*Source information*
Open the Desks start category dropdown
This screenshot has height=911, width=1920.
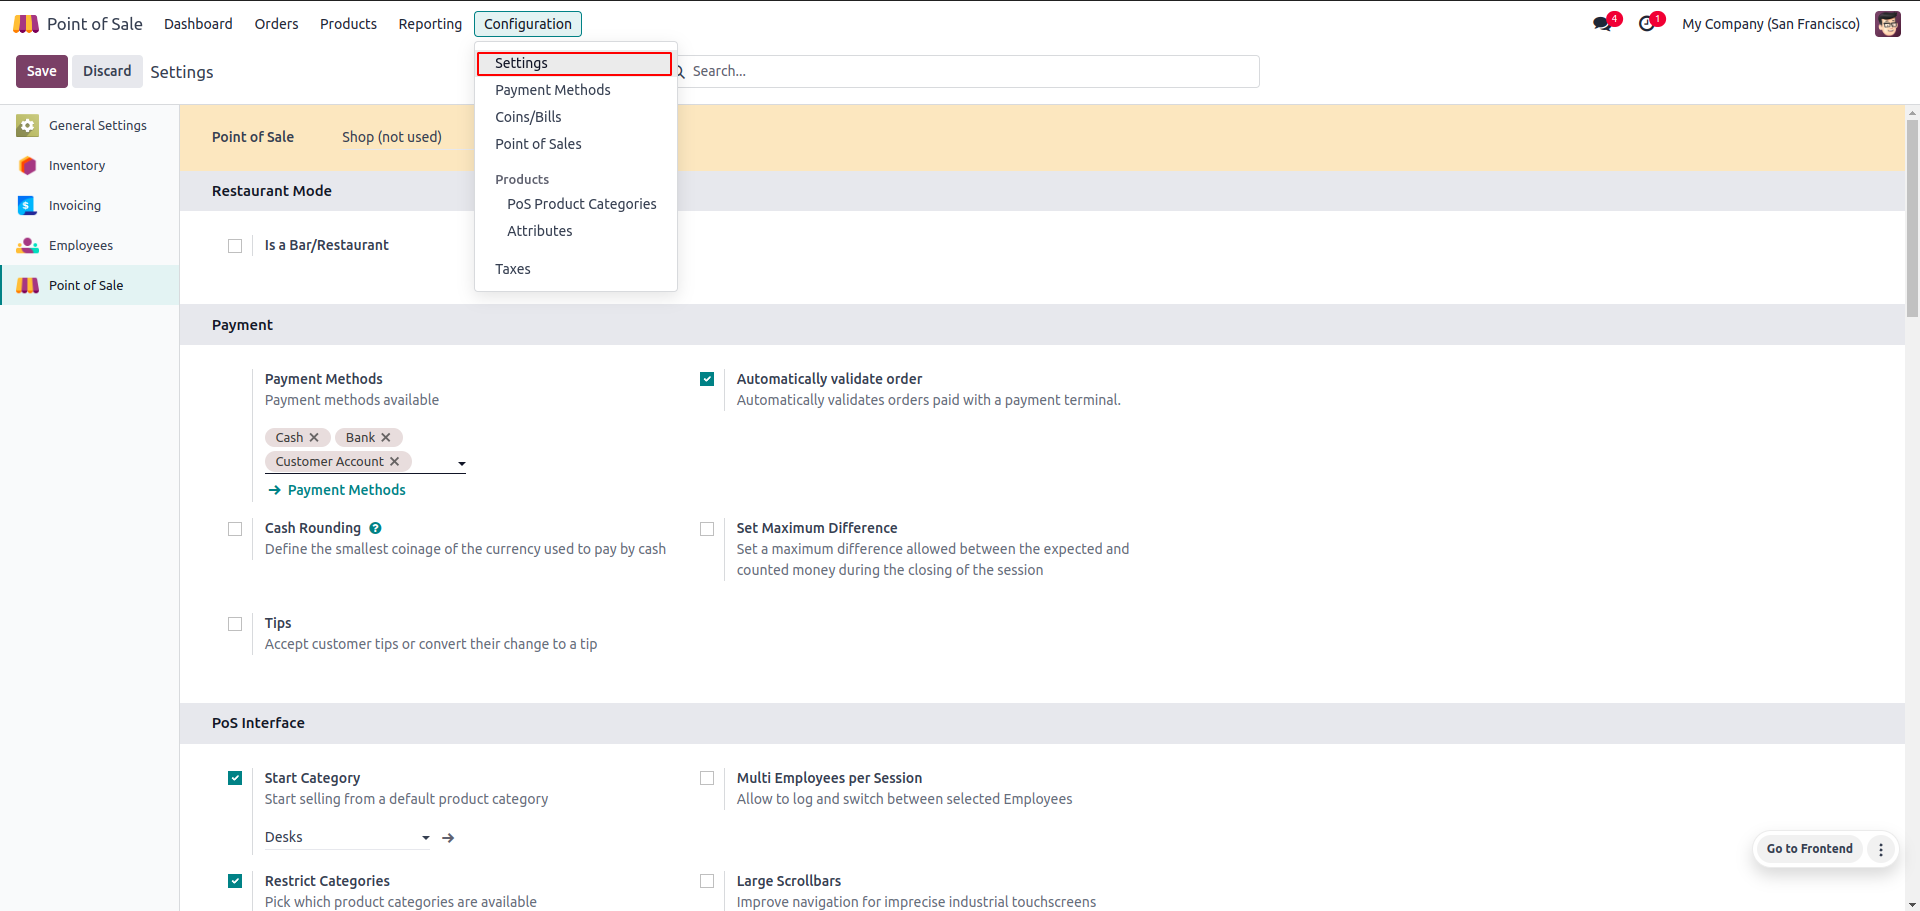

---

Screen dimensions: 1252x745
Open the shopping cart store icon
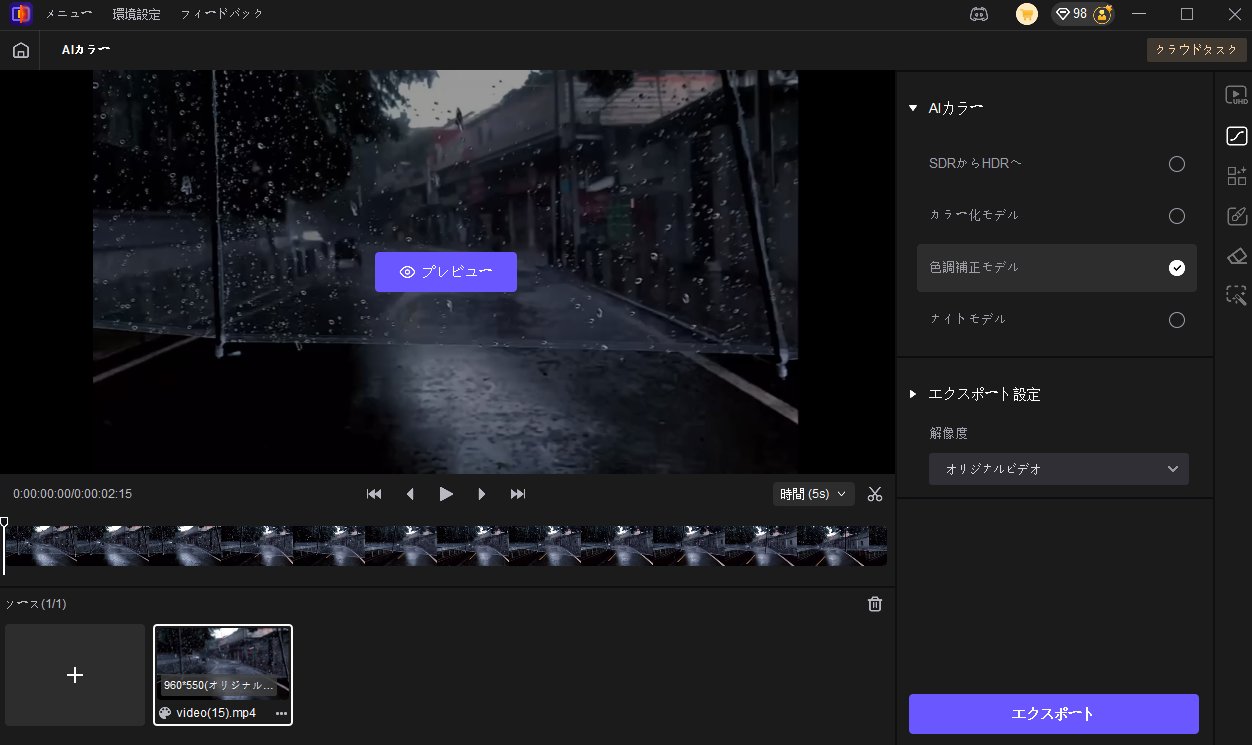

--

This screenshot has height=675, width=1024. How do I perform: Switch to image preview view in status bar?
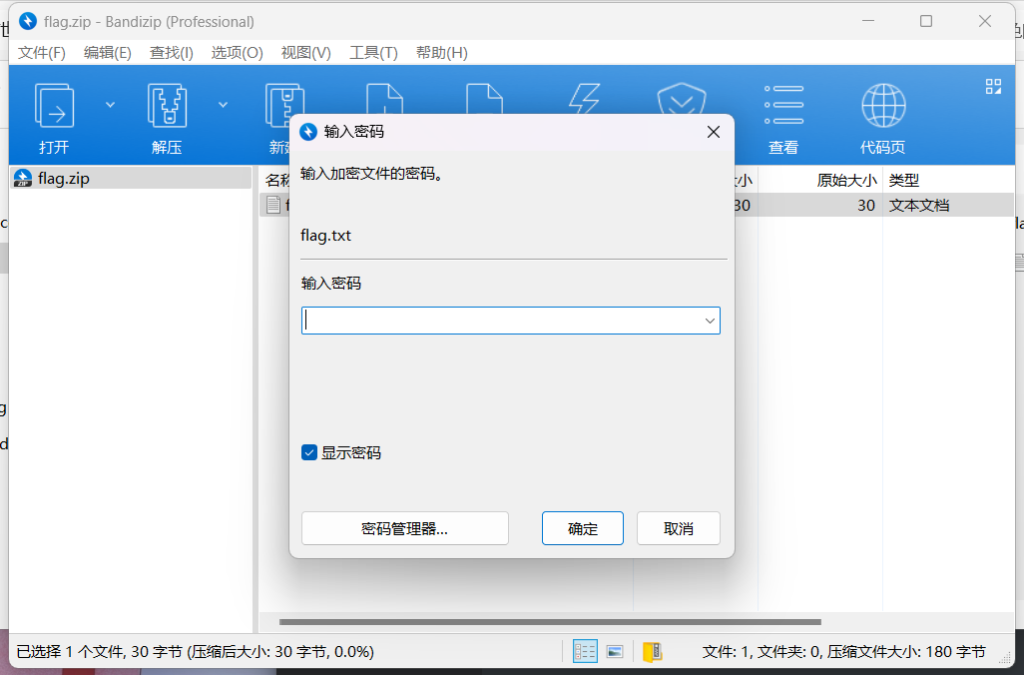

*Activity*
Using the data above, report how many lines include the string "This" and add nothing to the number.

*Solution to the exercise*
2